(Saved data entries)

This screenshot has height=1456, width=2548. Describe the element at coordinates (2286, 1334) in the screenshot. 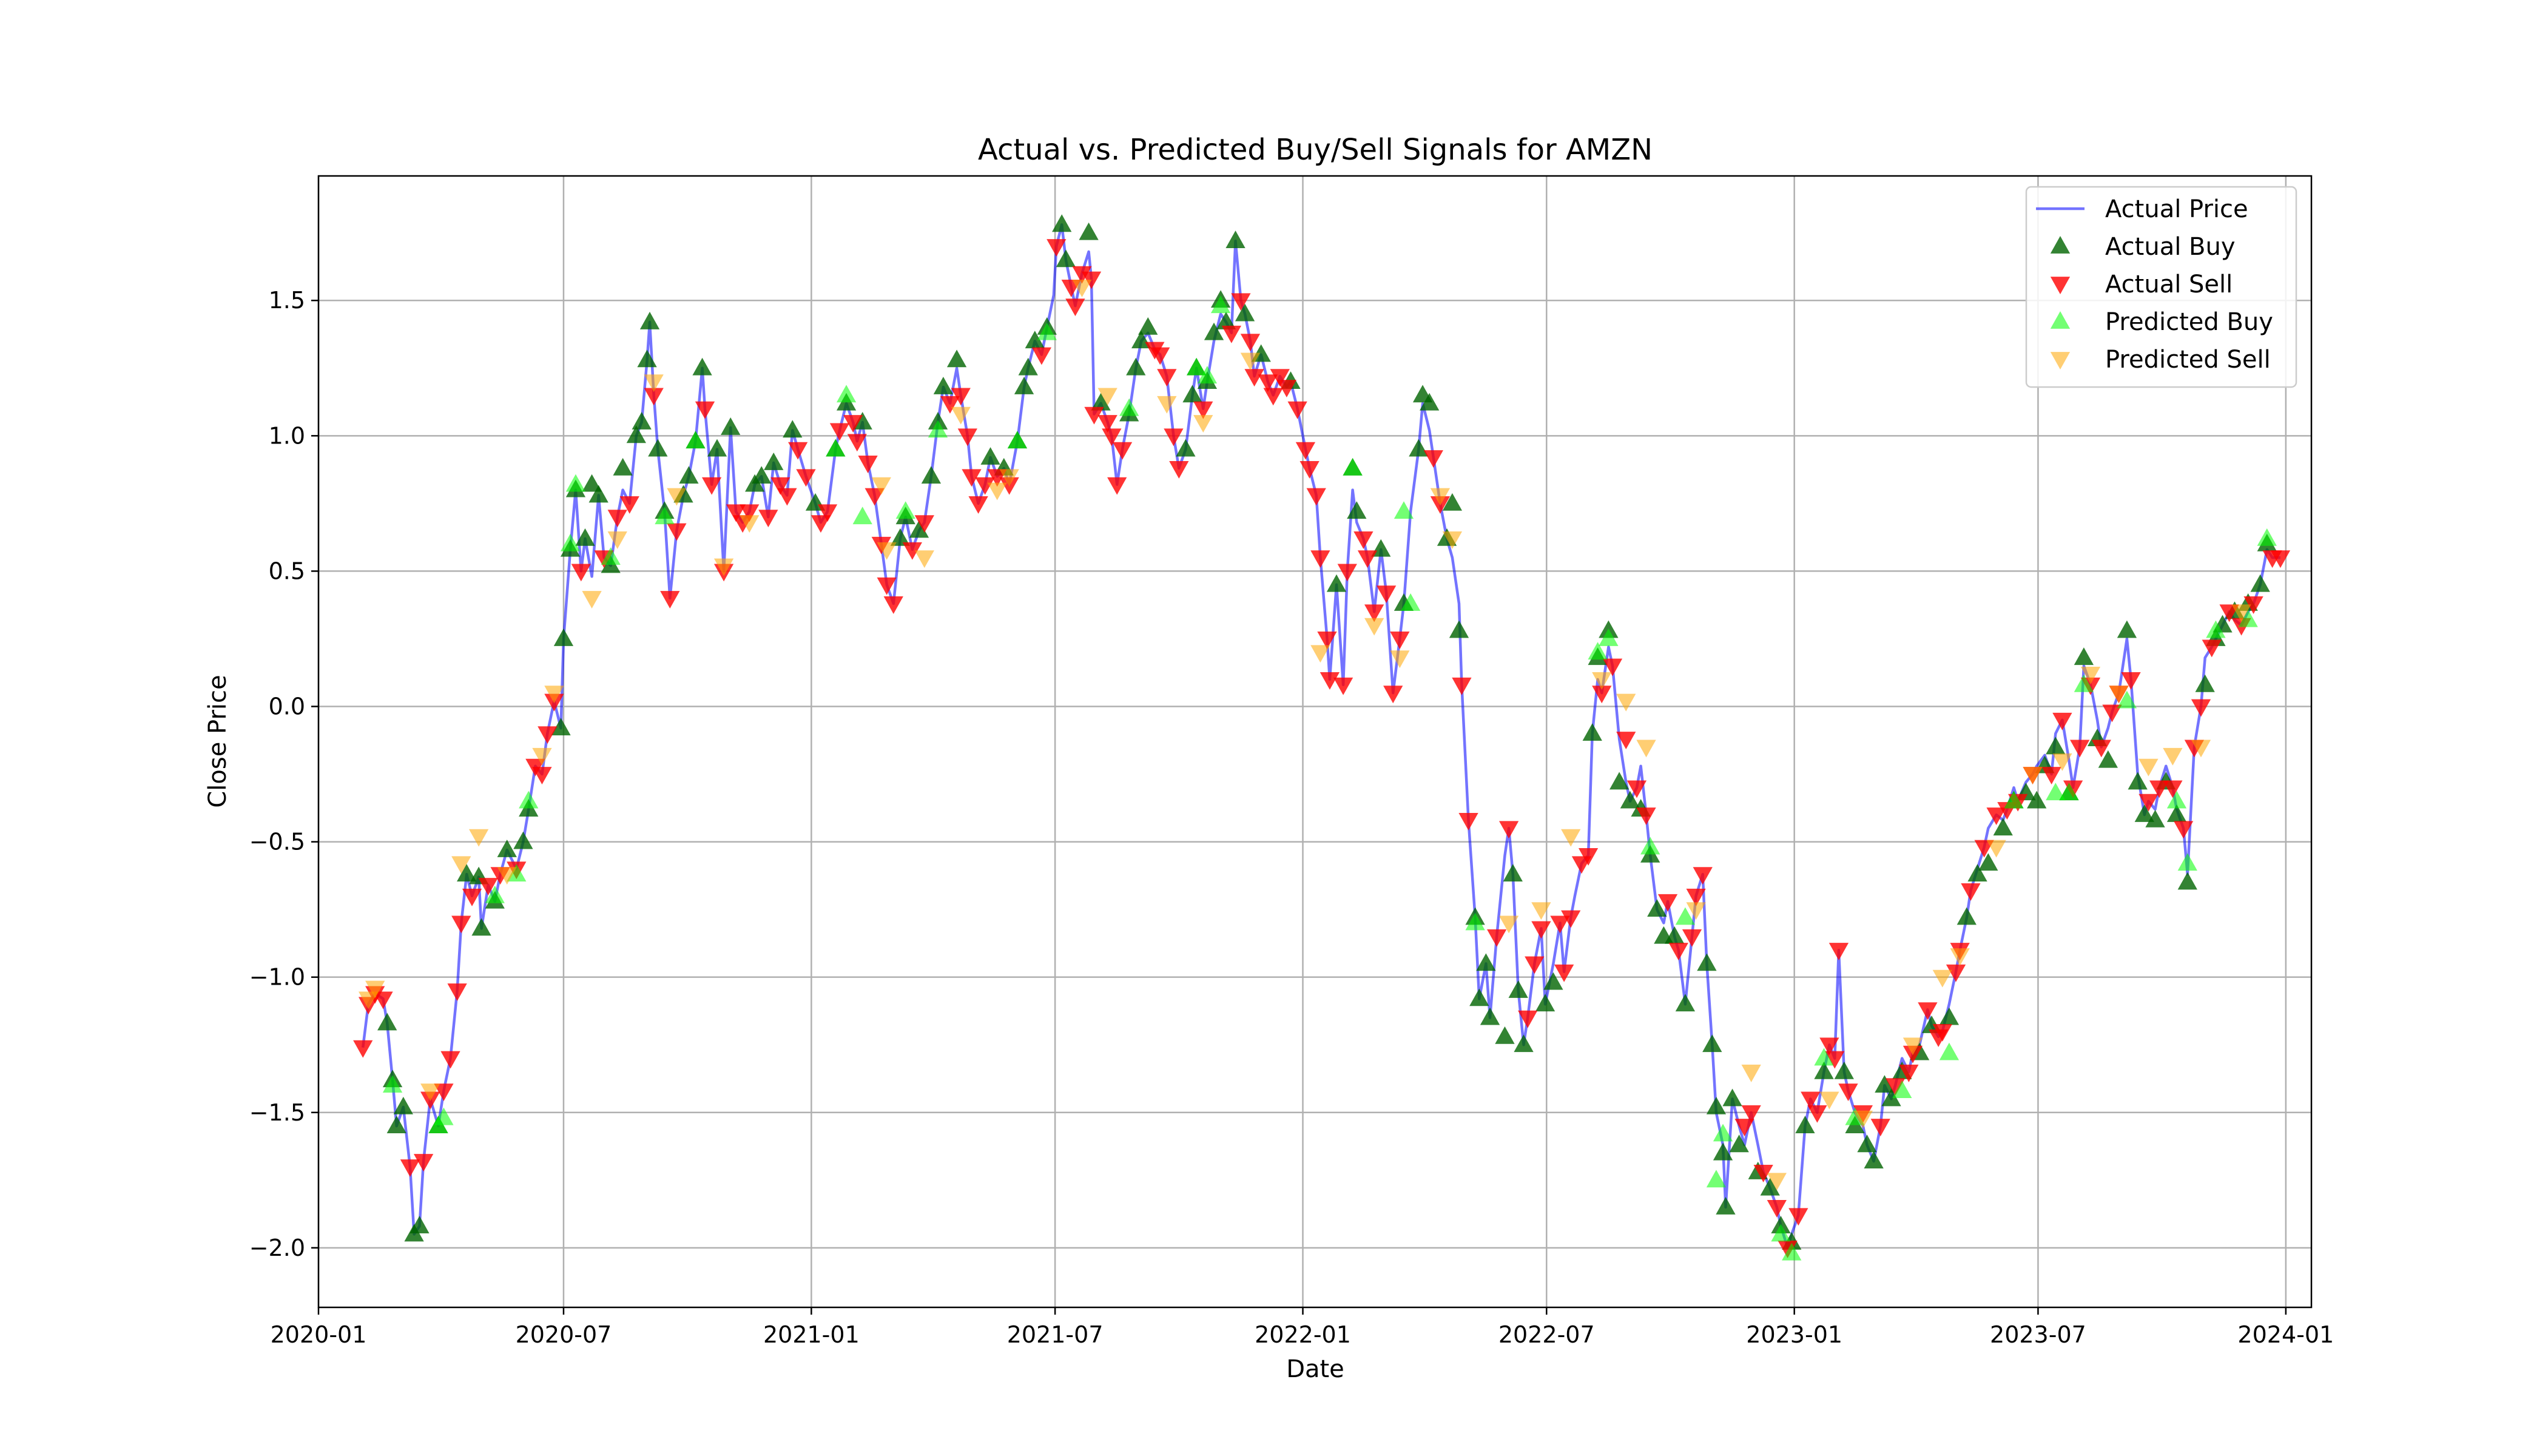

I see `x-tick-label: 2024-01` at that location.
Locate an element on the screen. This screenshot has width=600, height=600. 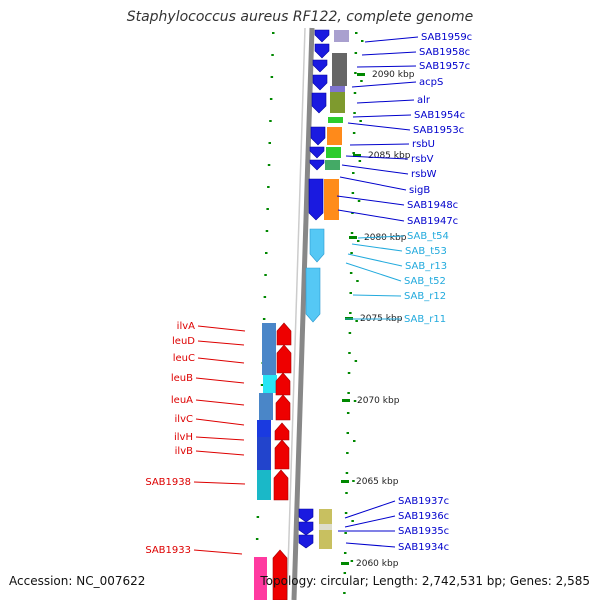
forward-gene-label: acpS is located at coordinates (431, 82).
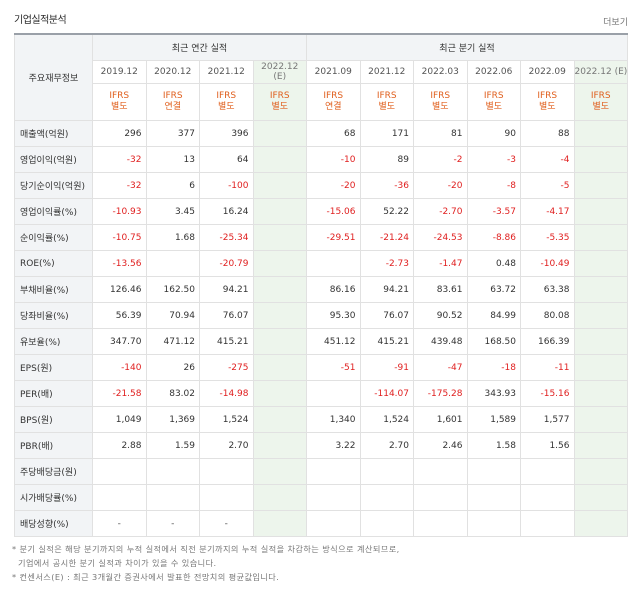 Image resolution: width=636 pixels, height=593 pixels. I want to click on table-cell: -24.53, so click(440, 238).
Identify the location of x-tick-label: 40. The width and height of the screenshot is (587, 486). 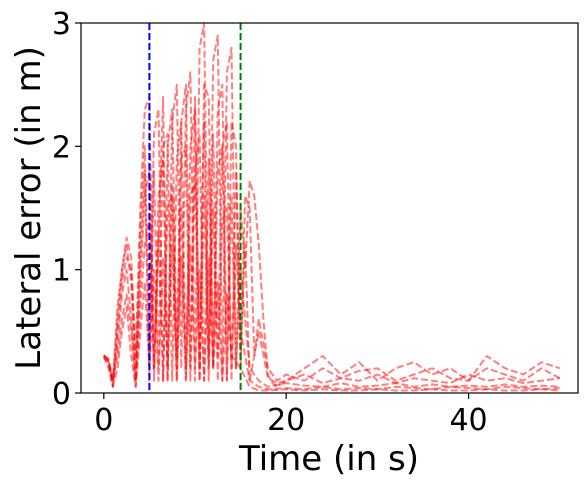
(468, 420).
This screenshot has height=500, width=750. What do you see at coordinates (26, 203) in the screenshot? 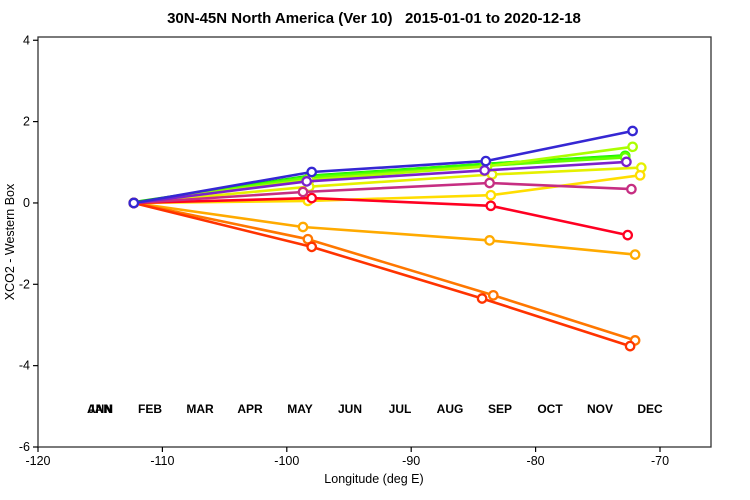
I see `y-tick-label: 0` at bounding box center [26, 203].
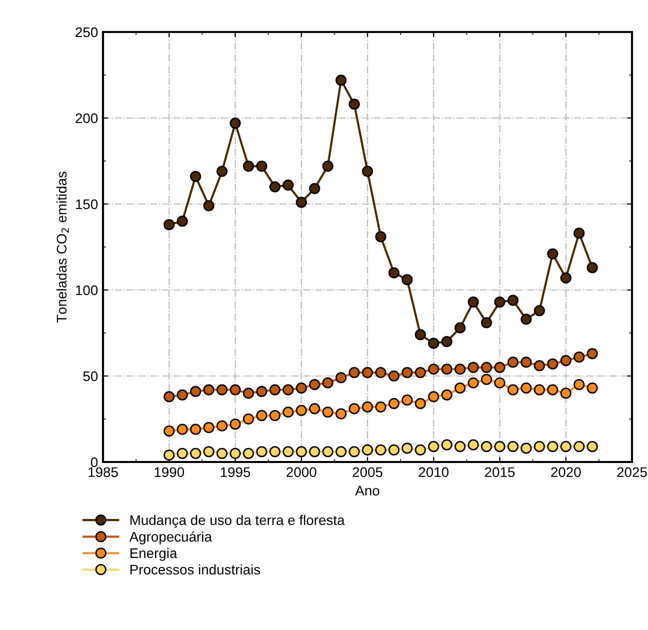 The width and height of the screenshot is (648, 630). I want to click on x-tick-label: 2020, so click(566, 472).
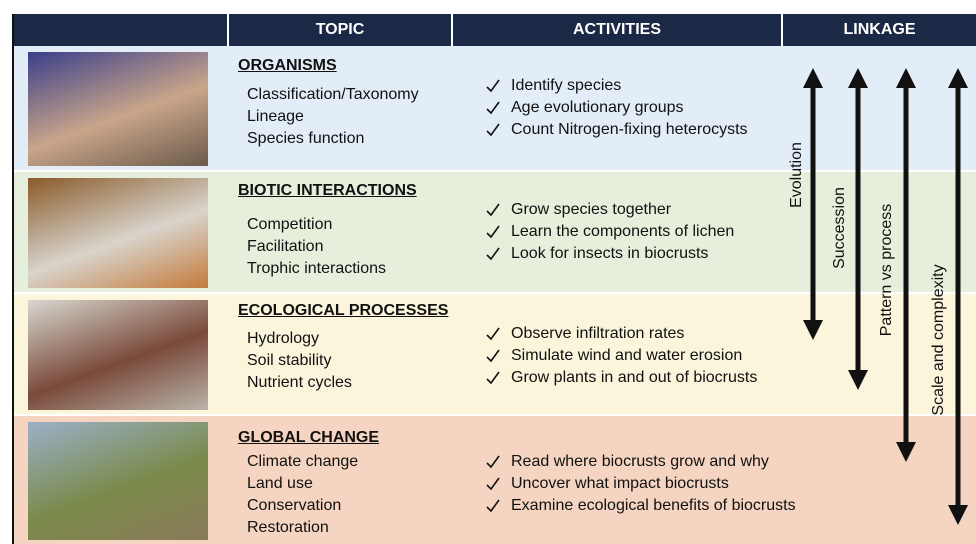 Image resolution: width=976 pixels, height=544 pixels. What do you see at coordinates (566, 86) in the screenshot?
I see `activity: Identify species` at bounding box center [566, 86].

> Task instructions
Express the rows as a JSON list of strings, one string per line, beginning at the line containing "Locate an element" and ending after the line containing "(468, 420).". Omit blank lines and leave the pictures out of the answer.

> Finished exercise
[
  "Locate an element on the screen. This screenshot has width=600, height=600. ",
  "forward-gene-label: acpS is located at coordinates (431, 82).",
  " Image resolution: width=636 pixels, height=593 pixels. I want to click on table-cell: -24.53, so click(440, 238).",
  "Identify the location of x-tick-label: 40. The width and height of the screenshot is (587, 486). ",
  "(468, 420)."
]